In this exercise, you will be identifying protein domains within an unknown sequence. You will also be using a protein domain pattern and profile to search a database for related sequences. Upon the completion of this exercise, you should be comfortable with browsing and searching domain databases. Follow the steps detailed below and use either the applications located on your computer or that are web-based. Please follow the steps in order. If you have difficulty with any of the steps, please ask for assistance.

(For these exercises, use application default settings)

Step 1 – Identify protein domains

II. What are these domains? WD40 domain, HEAT repeats.
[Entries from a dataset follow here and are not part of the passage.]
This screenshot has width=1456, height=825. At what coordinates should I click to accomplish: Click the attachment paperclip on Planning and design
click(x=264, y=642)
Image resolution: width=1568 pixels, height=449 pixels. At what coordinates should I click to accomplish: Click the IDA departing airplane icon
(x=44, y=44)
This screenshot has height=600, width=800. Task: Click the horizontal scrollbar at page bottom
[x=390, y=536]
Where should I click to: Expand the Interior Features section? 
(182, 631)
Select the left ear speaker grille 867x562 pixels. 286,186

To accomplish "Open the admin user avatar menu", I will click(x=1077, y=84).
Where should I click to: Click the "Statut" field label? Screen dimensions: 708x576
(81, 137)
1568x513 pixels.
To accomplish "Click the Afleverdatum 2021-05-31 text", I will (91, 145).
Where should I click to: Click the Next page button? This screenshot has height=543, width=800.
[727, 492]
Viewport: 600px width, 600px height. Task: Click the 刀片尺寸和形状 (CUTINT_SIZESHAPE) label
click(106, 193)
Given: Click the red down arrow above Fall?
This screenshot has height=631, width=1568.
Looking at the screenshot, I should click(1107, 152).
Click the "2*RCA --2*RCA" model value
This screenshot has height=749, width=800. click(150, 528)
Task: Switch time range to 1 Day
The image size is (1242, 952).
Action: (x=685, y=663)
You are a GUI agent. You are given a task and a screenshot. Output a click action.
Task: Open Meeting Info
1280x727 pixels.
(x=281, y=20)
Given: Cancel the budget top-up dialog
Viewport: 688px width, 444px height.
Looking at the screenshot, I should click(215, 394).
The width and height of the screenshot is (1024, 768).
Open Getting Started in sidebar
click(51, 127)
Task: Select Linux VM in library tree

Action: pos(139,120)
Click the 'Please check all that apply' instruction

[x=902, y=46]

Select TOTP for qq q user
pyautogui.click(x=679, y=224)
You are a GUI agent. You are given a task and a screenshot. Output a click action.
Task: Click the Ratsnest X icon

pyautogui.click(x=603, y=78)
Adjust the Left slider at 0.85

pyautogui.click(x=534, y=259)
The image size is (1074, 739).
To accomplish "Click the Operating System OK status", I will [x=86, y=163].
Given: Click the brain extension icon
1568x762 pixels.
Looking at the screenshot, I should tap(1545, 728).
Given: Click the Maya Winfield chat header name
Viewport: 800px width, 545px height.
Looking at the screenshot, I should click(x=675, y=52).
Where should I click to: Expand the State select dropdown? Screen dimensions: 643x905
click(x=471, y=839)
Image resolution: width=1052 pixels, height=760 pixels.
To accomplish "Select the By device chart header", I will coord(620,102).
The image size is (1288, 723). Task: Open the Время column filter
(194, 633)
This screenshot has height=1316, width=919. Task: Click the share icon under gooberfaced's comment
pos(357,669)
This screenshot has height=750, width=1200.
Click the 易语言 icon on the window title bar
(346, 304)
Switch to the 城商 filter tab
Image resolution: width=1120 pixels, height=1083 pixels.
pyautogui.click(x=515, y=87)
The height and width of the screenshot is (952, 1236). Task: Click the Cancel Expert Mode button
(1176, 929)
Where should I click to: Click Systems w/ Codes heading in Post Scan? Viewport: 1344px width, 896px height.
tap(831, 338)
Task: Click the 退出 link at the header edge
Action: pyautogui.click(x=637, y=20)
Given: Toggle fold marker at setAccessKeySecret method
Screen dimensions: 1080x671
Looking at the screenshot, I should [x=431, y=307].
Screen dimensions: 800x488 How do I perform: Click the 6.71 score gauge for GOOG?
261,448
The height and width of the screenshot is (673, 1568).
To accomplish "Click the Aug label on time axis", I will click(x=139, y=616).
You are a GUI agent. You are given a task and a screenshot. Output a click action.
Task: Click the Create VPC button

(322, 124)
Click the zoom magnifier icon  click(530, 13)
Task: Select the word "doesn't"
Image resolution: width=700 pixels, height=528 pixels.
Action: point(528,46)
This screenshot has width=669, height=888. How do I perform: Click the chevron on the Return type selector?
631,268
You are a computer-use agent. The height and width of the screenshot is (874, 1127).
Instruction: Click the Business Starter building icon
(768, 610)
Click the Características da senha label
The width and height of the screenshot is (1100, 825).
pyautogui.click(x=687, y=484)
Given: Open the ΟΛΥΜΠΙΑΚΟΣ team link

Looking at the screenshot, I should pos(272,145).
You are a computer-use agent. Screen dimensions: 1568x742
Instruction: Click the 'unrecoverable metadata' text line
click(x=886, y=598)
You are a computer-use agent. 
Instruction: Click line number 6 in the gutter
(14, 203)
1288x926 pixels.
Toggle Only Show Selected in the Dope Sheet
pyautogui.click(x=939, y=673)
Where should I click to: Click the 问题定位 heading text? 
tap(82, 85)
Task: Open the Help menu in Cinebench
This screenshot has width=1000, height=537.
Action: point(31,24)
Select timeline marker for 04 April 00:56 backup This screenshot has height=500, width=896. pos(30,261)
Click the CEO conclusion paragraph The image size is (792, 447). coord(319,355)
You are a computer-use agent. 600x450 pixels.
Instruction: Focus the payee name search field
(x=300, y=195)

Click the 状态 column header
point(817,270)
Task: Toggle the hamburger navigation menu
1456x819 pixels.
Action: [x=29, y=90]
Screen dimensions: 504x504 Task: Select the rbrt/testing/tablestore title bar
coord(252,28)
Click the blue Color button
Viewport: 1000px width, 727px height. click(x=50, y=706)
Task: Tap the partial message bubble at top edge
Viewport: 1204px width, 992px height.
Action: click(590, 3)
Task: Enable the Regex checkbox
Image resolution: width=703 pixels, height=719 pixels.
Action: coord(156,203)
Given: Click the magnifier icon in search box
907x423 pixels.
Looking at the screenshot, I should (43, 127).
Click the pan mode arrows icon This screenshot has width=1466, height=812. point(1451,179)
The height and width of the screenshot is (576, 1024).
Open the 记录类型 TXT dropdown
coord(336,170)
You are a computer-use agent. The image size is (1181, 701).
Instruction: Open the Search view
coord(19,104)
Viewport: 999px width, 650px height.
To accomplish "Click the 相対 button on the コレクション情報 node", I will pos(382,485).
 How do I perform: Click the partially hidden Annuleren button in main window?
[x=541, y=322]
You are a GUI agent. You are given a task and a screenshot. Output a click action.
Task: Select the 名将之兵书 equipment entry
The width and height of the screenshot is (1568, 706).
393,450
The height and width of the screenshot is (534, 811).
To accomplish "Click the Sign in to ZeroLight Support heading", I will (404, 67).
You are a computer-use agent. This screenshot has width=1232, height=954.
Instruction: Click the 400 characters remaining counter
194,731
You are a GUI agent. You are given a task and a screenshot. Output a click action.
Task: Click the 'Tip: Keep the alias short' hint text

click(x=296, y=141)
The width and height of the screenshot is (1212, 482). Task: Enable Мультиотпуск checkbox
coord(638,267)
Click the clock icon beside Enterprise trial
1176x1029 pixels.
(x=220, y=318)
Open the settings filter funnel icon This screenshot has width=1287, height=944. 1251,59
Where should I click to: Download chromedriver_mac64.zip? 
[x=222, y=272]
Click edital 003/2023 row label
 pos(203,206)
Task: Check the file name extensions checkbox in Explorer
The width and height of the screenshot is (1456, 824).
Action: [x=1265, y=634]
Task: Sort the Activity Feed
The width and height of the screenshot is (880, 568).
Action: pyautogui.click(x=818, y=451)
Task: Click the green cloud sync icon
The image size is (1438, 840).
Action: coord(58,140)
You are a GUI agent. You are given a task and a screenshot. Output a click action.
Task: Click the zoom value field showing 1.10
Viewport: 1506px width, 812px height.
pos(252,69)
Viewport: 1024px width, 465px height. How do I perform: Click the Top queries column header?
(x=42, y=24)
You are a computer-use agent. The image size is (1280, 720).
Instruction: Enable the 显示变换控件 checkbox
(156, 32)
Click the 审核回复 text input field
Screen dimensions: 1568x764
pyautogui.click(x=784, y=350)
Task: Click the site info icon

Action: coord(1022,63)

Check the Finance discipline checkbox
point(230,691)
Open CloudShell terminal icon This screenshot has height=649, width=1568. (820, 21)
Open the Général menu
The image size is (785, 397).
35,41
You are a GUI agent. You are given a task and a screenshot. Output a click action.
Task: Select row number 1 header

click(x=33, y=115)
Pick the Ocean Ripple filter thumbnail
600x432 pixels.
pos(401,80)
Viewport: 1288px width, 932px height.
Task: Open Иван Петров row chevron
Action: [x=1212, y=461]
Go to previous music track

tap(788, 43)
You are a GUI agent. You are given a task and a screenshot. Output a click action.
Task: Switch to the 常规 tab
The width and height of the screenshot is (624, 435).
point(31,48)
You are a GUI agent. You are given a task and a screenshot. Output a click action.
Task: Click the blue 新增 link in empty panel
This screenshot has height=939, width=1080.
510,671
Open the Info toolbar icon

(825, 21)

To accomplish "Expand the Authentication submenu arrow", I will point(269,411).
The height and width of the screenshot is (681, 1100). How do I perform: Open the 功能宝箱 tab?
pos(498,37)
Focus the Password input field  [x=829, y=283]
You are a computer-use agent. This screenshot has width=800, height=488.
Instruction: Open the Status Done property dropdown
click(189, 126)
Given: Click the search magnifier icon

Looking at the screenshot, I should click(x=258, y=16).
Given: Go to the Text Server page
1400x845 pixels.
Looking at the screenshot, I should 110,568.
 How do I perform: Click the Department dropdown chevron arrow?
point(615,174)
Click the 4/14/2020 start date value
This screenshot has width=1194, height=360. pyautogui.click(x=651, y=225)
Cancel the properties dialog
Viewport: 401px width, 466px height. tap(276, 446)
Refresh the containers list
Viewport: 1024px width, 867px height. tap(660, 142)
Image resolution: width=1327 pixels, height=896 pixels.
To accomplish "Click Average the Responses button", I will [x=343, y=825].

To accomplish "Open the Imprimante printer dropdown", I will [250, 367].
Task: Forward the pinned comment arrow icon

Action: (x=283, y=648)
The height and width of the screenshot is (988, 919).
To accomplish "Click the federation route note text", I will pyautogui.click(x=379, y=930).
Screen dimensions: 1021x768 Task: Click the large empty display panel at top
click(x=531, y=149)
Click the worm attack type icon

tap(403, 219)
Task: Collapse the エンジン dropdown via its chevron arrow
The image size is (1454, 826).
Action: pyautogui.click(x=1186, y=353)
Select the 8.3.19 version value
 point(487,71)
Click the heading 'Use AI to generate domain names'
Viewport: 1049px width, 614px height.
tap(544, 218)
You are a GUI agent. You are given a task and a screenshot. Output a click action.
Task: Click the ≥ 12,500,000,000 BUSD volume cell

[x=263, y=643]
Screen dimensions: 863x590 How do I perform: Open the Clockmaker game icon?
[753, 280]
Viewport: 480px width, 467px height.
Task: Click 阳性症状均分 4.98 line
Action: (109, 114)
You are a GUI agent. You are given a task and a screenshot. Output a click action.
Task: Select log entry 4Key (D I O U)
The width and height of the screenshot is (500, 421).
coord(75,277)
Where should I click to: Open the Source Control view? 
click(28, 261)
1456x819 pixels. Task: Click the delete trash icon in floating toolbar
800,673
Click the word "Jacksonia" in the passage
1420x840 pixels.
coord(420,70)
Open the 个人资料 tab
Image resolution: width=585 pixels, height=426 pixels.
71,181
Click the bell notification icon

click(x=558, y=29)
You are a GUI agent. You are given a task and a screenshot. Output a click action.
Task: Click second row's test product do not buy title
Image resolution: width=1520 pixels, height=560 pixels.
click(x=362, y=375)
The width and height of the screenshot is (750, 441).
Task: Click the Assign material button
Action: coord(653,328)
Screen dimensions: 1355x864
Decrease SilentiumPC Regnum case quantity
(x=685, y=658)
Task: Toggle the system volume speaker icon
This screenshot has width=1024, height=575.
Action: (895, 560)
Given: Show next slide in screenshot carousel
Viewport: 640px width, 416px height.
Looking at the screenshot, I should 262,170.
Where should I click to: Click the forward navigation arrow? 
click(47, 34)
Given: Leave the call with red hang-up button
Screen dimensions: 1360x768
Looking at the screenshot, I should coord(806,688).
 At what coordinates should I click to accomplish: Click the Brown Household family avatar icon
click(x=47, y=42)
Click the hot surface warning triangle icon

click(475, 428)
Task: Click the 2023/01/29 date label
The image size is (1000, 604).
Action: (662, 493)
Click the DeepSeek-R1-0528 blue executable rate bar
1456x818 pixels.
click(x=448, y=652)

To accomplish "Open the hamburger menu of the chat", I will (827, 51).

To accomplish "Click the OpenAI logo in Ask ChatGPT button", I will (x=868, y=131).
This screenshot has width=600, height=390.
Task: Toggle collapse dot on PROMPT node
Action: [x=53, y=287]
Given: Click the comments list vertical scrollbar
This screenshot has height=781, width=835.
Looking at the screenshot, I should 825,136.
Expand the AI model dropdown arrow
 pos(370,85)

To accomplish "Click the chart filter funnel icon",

Can you identify other proteins that contain this domain? http://pfam.wustl.edu/cgi-bin/getdesc?name=WD40

What is interesting about the domain architecture for these domains? Multiple WD40 and HEAT repeats contained within sequence.

Step 2 – Create a pattern (consensus) for the domain in Step1

I. This time, search ProSite for domains in the sequence from Step1.Write down the ProSite identifier number PSxxxxx for this domain.PS50294

II. Use the search box on the top of the ProSite page to find information regarding the domain identified in the previous question. Locate the consensus representing this domain and copy it to a text file

LIVMSTAC]-[LIVMFYWSTAGC]-[LIMSTAG]-[LIVMSTAGC]-x(2)-[DN]- x(2)-[LIVMWSTAC]-x-[LIVMFSTAG]-W-[DEN]-[LIVMFSTAGCN]

Step 3 – Search a database with your sequence pattern

I.Convert the ScanProsite pattern to PatScan syntax. Save as a text file. (For simplicity, you don't have to convert the whole pattern). any(LIVMSTAC) any(LIVMFYWSTAGC) any(LIMSTAG) any(LIVMSTAGC) 2...2 any(DN) 2...2 any(LIVMWSTAC) 1...1 any(LIVMFSTAG) W any(DEN) any(LIVMFSTAGCN)

Step 4 – Use a profile to search a database

II. What types of proteins do you find? Re-run with sequences having E-values less than 0.0001 for 4 iterations.

• Now what kinds of sequences do you retrieve? Metabolism and germination sequences.